Centenas de agentes da PAP (Polícia Armada do Povo) realizaram exercícios em um estádio em Shenzhen. Do lado de fora, ficaram estacionados dezenas de caminhões e blindados.
Após dois meses de protestos em Hong Kong a favor da democracia, Pequim deu a entender nos últimos dias que poderá empregar a força para restabelecer a ordem na ex-colônia britânica. Há previsão de novos protestos no fim de semana.
O embaixador chinês em Londres, Liu Xiaoming, afirmou que "se a situação continuar piorando, e os distúrbios se tornarem incontroláveis para o governo de Hong Kong, o governo central não ficará de braços cruzados".
O diplomata alertou que Pequim tem "recursos e poder suficientes para reprimir os distúrbios rapidamente". "Insisto em que Hong Kong faz parte da China.
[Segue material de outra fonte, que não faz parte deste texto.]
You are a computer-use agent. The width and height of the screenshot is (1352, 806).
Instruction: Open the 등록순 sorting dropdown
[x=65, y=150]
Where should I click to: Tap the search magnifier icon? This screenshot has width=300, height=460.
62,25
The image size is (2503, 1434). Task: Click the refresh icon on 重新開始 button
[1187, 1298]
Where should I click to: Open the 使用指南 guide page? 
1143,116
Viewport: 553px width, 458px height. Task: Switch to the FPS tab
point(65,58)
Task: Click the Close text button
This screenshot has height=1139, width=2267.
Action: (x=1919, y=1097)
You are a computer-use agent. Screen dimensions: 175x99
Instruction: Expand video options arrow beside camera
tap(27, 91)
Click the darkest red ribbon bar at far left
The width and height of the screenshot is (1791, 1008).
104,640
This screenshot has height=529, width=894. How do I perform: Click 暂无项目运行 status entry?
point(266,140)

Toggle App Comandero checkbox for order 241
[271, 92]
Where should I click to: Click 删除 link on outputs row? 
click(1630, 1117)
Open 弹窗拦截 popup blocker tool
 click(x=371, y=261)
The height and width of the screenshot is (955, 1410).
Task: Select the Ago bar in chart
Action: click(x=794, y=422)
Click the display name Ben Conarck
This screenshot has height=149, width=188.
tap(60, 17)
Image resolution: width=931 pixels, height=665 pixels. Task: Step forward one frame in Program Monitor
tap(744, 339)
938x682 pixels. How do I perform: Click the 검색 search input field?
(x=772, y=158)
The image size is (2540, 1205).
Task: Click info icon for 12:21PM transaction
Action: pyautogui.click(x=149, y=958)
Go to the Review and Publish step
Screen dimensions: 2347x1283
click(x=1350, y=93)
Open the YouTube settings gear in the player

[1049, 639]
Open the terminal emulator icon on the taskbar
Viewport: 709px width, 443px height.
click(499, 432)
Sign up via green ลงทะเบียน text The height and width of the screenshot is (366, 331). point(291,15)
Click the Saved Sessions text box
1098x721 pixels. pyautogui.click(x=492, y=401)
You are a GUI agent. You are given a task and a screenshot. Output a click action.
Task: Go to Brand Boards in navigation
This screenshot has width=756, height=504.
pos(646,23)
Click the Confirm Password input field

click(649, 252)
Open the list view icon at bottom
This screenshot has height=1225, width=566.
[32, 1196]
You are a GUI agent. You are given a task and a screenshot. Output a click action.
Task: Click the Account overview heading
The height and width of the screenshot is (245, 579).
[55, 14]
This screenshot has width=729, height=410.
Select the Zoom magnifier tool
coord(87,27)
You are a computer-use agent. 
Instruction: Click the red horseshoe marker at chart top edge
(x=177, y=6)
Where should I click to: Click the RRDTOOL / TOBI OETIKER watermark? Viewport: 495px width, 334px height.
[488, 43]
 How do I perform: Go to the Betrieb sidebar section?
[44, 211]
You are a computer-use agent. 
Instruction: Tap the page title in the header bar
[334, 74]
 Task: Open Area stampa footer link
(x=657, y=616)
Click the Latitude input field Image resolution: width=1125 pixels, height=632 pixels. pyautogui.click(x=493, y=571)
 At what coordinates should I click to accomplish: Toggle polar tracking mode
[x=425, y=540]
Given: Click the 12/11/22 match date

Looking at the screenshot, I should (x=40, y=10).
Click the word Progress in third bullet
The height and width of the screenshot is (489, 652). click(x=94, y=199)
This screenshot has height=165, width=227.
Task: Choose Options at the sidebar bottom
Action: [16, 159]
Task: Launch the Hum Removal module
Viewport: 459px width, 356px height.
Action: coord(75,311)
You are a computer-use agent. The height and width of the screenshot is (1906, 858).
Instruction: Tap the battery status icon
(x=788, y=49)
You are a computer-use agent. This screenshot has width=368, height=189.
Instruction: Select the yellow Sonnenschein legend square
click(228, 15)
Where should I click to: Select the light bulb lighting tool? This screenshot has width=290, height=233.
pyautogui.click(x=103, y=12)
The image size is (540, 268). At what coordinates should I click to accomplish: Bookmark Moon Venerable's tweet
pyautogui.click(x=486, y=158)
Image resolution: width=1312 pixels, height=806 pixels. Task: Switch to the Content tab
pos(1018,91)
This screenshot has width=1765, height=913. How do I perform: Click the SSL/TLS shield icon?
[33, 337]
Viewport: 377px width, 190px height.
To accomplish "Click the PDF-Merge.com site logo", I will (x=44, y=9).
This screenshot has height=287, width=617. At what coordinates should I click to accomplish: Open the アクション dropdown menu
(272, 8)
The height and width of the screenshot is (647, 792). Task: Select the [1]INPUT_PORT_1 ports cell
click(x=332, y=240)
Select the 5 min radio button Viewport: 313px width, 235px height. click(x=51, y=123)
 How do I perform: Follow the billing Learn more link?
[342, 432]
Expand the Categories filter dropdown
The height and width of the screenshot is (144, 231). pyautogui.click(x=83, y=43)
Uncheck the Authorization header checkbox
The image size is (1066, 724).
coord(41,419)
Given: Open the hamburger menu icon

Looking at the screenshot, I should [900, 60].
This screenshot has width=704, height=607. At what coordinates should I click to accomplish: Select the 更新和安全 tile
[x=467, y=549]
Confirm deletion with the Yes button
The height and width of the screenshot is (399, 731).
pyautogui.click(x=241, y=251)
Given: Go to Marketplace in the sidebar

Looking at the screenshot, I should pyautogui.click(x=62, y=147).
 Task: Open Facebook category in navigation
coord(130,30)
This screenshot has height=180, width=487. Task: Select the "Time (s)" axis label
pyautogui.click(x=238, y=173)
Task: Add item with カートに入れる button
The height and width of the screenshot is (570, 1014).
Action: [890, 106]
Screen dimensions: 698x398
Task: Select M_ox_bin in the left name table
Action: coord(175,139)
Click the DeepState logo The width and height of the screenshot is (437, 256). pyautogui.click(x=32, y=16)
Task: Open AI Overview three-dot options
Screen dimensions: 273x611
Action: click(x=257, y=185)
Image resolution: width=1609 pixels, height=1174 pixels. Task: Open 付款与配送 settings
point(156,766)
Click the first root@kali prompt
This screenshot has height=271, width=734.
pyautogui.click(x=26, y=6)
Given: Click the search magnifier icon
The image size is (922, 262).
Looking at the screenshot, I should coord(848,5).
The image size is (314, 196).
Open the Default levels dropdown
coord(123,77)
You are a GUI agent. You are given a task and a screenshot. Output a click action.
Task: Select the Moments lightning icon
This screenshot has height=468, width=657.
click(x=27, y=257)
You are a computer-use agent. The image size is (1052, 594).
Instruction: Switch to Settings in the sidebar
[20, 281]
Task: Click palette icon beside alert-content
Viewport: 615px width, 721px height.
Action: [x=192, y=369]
Nenhum país estrangeiro deve interferir (...) Pedimos às potências estrangeiras que respeitem a soberania chinesa", completou o embaixador.
CONVERSA PRESENCIAL
O presidente americano, Donald Trump, afirmou nesta quinta que uma reunião entre o líder chinês, Xi Jinping, e ativistas pró-democracia em Hong Kong poderia levar a um final feliz para a situação após meses de protestos.
"Se o presidente Xi se reunisse diretamente e pessoalmente com os manifestantes, haveria um final feliz e promissor para o problema de Hong Kong. Não tenho dúvidas!", tuitou Trump.
O presidente dos Estados Unidos, Donald Trump, disse ainda acreditar que a China deseja fechar um acordo comercial e que a guerra tarifária com Pequim será relativamente curta.
"Acho que estamos tendo boas discussões com a China. Eles querem muito fazer um acordo", disse Trump a jornalistas.